Olgaç, “Ben de doğum bekleyen ailelerimize sistemli olarak doğuma hazırlık eğitimleri düzenliyorum. Bu eğitimde doğum, doğumun evreleri, doğumun başlangıç bulguları, sezaryen niçinleri, tıbbi müdahaleler, nefes ve gevşeme idmanları, doğumda faal konumlar, emzirme ve bebek bakımı, yenidoğan periyodunda birinci yardım hususları en şimdiki tıbbi bilgiler temel alınarak ailelerle paylaşılıyor” diye konuştu.
‘HER DOĞUMDA BİR ŞEYLER ÖĞRENİYORUM’
Doğumun kitaptan okunarak ya da görüntü izlenerek yapılabilecek sıradan bir aksiyon olmadığını lisana getiren Op. Dr. Yusuf Olgaç, hepsinin birbirinden farklı olduğunun altını çizdi. Binlerce bebeğin doğumuna eşlik etmiş bir tabip olarak hâlâ her doğumda anne ve bebekten bir şeyler öğrendiğini de aktardı.
‘VİDEODAN İZLEYİP DOĞUM YAPTIRMAK PİŞMANLIK YAŞATIR’
Görüntü izleyerek doğum yaptırmanın kalıcı hasarlara ve hatta yaşamsal risklere niye olabileceği konusunda ihtarlarda bulunan Olgaç, “Bir yemek programından yemek yapmayı öğrenebilirsiniz. Yaptığınız yemek lezzetli değilse yemezsiniz olur biter. Fakat izlediğiniz görüntüdeki üzere doğum yaptıramazsanız bir daha deneme bahtınız olmaz ve büyük pişmanlıklar yaşarsınız“ dedi.
‘RİSKİ OLMAYAN BİR DOĞUM HALİ YOK’
Risk tahlilinin gebeliğe has yapılması konusunda ikazda bulunan Op. Dr. Yusuf Olgaç, riski olmayan bir doğum halinin olmadığını lisana getirdi.

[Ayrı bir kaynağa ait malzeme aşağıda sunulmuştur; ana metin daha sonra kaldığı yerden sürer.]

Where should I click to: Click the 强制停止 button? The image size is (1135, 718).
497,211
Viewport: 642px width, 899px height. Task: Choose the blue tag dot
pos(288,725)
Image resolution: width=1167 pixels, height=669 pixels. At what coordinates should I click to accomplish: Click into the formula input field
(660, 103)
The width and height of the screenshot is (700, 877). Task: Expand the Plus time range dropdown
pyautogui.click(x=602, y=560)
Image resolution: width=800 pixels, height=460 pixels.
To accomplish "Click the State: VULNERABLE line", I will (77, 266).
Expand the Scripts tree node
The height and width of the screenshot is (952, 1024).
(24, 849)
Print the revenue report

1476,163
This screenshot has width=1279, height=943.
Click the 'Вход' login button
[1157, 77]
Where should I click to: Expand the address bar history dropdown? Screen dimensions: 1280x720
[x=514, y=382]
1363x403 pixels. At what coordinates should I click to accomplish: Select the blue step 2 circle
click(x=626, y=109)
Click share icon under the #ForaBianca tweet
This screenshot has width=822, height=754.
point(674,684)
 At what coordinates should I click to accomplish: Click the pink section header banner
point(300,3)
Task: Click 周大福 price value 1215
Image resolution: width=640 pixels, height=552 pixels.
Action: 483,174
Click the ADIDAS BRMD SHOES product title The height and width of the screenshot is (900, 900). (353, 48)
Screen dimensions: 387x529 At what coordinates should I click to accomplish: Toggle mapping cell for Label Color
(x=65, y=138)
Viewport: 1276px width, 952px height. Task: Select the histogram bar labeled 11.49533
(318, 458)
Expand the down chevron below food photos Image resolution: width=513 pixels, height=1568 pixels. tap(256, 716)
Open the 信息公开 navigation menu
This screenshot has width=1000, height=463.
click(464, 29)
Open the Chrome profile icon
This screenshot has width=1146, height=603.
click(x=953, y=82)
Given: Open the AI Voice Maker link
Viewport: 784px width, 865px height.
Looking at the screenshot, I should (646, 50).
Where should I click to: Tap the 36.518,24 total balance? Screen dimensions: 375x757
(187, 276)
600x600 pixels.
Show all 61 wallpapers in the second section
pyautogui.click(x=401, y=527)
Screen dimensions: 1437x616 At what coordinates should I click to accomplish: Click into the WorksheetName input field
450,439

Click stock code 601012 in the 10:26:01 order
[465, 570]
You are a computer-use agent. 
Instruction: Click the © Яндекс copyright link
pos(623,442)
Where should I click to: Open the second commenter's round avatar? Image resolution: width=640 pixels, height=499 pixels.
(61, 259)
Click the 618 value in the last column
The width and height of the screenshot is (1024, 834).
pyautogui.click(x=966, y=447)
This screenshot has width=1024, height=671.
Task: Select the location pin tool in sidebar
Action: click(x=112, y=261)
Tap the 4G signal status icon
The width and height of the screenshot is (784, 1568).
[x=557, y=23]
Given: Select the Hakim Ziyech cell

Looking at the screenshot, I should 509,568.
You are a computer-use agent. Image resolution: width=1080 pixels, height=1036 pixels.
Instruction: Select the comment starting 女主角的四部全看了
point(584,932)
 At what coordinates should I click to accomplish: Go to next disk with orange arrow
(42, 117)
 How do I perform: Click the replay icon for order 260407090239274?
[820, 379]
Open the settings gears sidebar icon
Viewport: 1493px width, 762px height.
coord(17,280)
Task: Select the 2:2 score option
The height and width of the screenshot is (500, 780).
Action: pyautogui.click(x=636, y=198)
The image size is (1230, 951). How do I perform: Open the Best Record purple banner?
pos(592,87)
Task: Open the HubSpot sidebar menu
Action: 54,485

Olgaç’a nazaran genel olarak olağan doğumdaki muhtemel riskler sezaryenden çok daha az ve yok denecek kadar az tıbbi müdahale de bulunuluyor. Hamilenin olumlu manada desteklendiği bu doğum biçimindeki risklerin az olması, memnuniyeti de artırıyor.
daha sonraKİ GEBELİKLERDEKİ RİSKİ DE ARTIRIYOR
Olgaç, daha sonraki gebeliklere tesirlerin de hesaba katılması gerektiğine vurgu yaparak, “Normal doğum yapmış bir hamilenin daha sonraki gebeliklerinde ve doğumlarında riskler daha da azalırken, sezaryen geçmişi olan bir hamilenin hem gebelik sürecinde hem doğum vaktinde riskler birinci gebeliğe nazaran artıyor” açıklamasını yaptı.
‘SEZARYEN ORANI GELİŞMİŞLİK DÜZEYİNİN GÖSTERGESİ’
Bir ülkenin sezaryen oranının o ülkenin gelişmişlik düzeyinin göstergelerinden biri olduğunu söyleyen Op. Dr. Hekim Yusuf Olgaç, “Gelişmiş ülkelerde olağan doğum oranı yüksek iken, eğitim ve gelir düzeyi düşük ülkelerde sezaryen oranı artar. Maalesef ülkemiz yüzde 55’lik sezaryen oranıyla bu mevzuda dünyada ikinci sırada. Bu niçinle mümkün çok anne-bebek sıhhati için tercih edilmesi gereken doğum formu olağan doğum olmalı” diyerek olağan doğumun ehemmiyetine vurgu yaptı.